Dans la Grèce antique on traitait le pelage des chevaux avec des feuilles et des jeunes bourgeons d’argousier pour lui donner un lustre particulier. De cette coutume provient le nom scientifique Hippophae de hippos = cheval et de phaes = luisant. Le nom botanique rhamnoides = comme l’épine décrit l’aspect épineux de l’argousier.
L’argousier est connu de longue date en Mongolie et en Russie où il était utilisé à plusieurs titres, il y a déjà plus de mille ans. Une recette russe indique comment extraire l’huile d’argousier du jus des baies avec de l’huile de tournesol. Le produit obtenu est conservé en bouteille. Il sera utilisé pour les foulures, les ulcères et les brûlures. Il aidera également à lutter contre la chute des cheveux. En France, on gavait les moutons de feuilles d’argousier pour donner du lustre à leur toison.

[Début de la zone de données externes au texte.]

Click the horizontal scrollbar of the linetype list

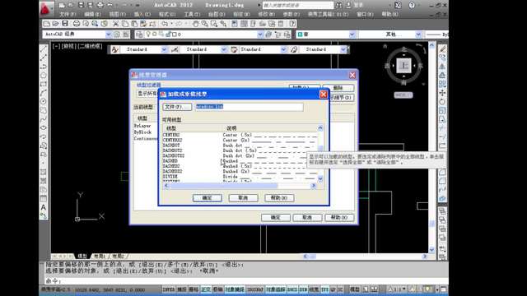click(240, 186)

Dans l’écorce des graines d’argousier vit un microorganisme, l’actinomyce, qui en symbiose avec son hôte produit des quantités de vitamine B12, comparables à celles contenues dans la viande. De ce fait, l’argousier est d’un grand intérêt pour l’alimentation végétarienne, d’autant plus qu’il renferme bon nombre d’autres substances précieuses : il est par exemple neuf fois plus fort en vitamine C que les citrons. Les baies, très riches en vitamines, donnent des jus, des sirops, des compotes, des gelées, des liqueurs et des eaux-de-vie très fines. Avec d’autres fruits dont il rehausse le goût et qui atténuent sa saveur légèrement âpre, il forme un mélange délicieux.
Dans la médecine chinoise et tibétaine l’argousier est connu depuis 2000 ans déjà. On l’utilisait particulièrement pour mobiliser les esprits. Pour les retrouver en cas de fatigue ou d’abattement, rien de tel que de l’argousier frais.
Dans la terre, l’argousier vit en symbiose avec un champignon qu’il héberge dans ses racines pour transformer l’azote. Cette mycorhize fixée sur les racines transforme l’azote et devient un engrais précieux pour le sol dans lequel l’argousier se trouve. Ce qui fait que l’argousier peut sans problème prospérer même dans les sols sablonneux.